● Quoted passage
Mr Kite was William Kite, a performer and the son of circus owner James Kite. In 1810 he had founded Kite’s Pavilion Circus and later moved to Wells’ Circus. It is thought that he worked in Pablo Fanques’ fair between 1843 and 1845. Fanque, pictured below, was Britain’s first black circus owner. He was born William Darby in Norwich in 1796.

Lennon hung the poster in his music room at his home in Weybridge, and began to use it as inspiration for a song. Some of the facts he changed – the circus was coming to Bishopsgate rather than Rochdale; the horse became Henry; the circus became a fair; Mr Kite was ‘late of Wells’s Circus’ rather that of Pablo Fanque (pictured below); and Mr Henderson, rather than Mr Kite, promised to challenge the world.

Minor changes aside, the words of the poster found their way almost unchanged into Lennon’s Being For The Benefit Of Mr Kite!, which closed the first half of the Sgt Pepper album. Lennon sat at his piano and sang phrases from the poster until he had the song, possibly with help from McCartney.

Lennon was later dismissive of the song, as revealed in a range of interview snippets collated in the Anthology book.

I wrote that as a pure poetic job, to write a song sitting there. I had to write because it was time to write. And I had to write it quick because otherwise I wouldn’t have been on the album. So I had to knock off a few songs. I knocked off A Day In The Life, or my section of it, and whatever we were talking about, Mr Kite, or something like that. I was very paranoid in those days, I could hardly move.
John Lennon, 1970
Lennon Remembers, Jann S Wenner

He also denied there were hidden drug references in the song.

The whole song is from a Victorian poster, which I bought in a junk shop. It is so cosmically beautiful. It’s a poster for a fair that must have happened in the 1800s. Everything in the song is from that poster, except the horse wasn’t called Henry. Now, there were all kinds of stories about Henry the Horse being heroin. I had never seen heroin in that period. No, it’s all just from that poster. The song is pure, like a painting, a pure watercolour.
John Lennon
All We Are Saying, David Sheff

Paul McCartney added Being For The Benefit Of Mr Kite! to the setlist of his Out There tour in 2013. In a July 2013 interview with Rolling Stone he said he had co-written the song with Lennon.

● Entries
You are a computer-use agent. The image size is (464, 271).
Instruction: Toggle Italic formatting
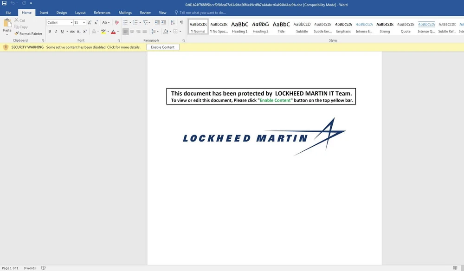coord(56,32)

==

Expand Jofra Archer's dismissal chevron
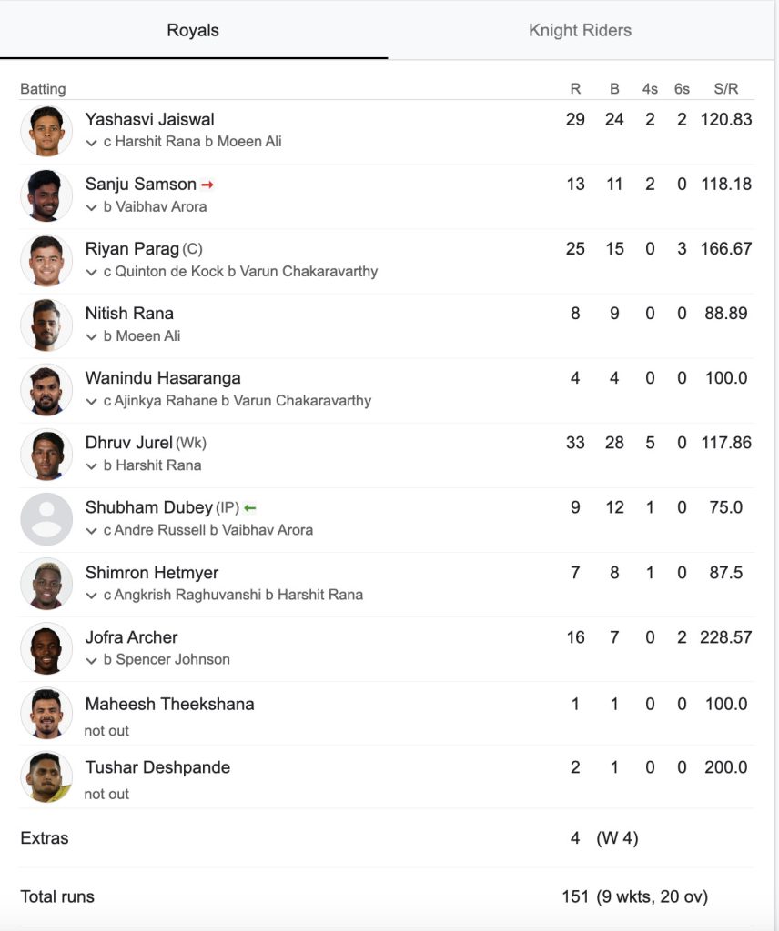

● Written request
Copy from the Mr Kite passage the part that opens with the words containing "Minor changes aside, the" and closes with "could hardly move.".

● Reply to the exercise
Minor changes aside, the words of the poster found their way almost unchanged into Lennon’s Being For The Benefit Of Mr Kite!, which closed the first half of the Sgt Pepper album. Lennon sat at his piano and sang phrases from the poster until he had the song, possibly with help from McCartney.

Lennon was later dismissive of the song, as revealed in a range of interview snippets collated in the Anthology book.

I wrote that as a pure poetic job, to write a song sitting there. I had to write because it was time to write. And I had to write it quick because otherwise I wouldn’t have been on the album. So I had to knock off a few songs. I knocked off A Day In The Life, or my section of it, and whatever we were talking about, Mr Kite, or something like that. I was very paranoid in those days, I could hardly move.